Am 20. Juni 2026 um 04:00 Uhr wurden im Bereich einer Baustelle auf der Brigittenauer Lände in Fahrtrichtung Nordbrücke im Rahmen einer Schwerpunktkontrolle der Wiener Polizei, Fachbereich Geschwindigkeitsüberwachung, zwei signifikante Geschwindigkeitsüberschreitungen festgestellt.
Ein Fahrzeugführer wurde mit einer Geschwindigkeit von 79 km/h gemessen, während ein weiterer Fahrzeugführer nahezu zeitgleich mit 101 km/h erfasst wurde, obwohl die erlaubte Höchstgeschwindigkeit in diesem Bereich 30 km/h beträgt. Die Geschwindigkeitsmessungen wurden mithilfe eines mobilen Radarmessfahrzeugs durchgeführt.
Beiden Fahrzeugführern könnte der Entzug der Lenkberechtigung drohen. Insbesondere der Fahrer, der mit 101 km/h gemessen wurde, muss mit der vorläufigen Beschlagnahme seines Fahrzeugs rechnen.

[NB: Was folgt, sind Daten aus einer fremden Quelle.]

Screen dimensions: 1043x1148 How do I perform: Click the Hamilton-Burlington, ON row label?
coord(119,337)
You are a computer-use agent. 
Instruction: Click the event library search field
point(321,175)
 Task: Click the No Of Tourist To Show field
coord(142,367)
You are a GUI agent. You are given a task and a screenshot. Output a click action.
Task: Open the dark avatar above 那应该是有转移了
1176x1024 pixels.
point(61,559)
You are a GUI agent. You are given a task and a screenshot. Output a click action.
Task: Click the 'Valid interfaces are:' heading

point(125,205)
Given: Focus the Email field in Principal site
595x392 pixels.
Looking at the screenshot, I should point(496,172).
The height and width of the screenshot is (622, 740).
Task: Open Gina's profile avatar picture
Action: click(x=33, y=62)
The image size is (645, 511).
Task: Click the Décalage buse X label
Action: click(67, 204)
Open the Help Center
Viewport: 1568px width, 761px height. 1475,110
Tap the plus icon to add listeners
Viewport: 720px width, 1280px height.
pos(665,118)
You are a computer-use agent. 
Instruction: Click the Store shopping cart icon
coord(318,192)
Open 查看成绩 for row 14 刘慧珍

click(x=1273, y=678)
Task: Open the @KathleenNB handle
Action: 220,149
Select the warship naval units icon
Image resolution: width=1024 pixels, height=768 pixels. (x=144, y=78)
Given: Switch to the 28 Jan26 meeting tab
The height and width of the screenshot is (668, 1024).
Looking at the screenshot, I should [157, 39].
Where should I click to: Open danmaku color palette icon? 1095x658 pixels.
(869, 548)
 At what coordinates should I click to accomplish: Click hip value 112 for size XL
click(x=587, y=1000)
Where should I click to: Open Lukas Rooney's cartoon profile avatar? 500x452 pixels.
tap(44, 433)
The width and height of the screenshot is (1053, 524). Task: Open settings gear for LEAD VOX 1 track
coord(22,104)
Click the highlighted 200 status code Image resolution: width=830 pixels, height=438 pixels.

Die Wiener Polizei weist darauf hin, dass überhöhte Geschwindigkeit nicht nur die eigene Sicherheit gefährdet, sondern auch die von anderen Verkehrsteilnehmern. Es wird geraten, sich stets an die vorgeschriebenen Geschwindigkeitsbeschränkungen zu halten und die Fahrweise an die jeweiligen Straßen-, Verkehrs- und Sichtverhältnisse anzupassen.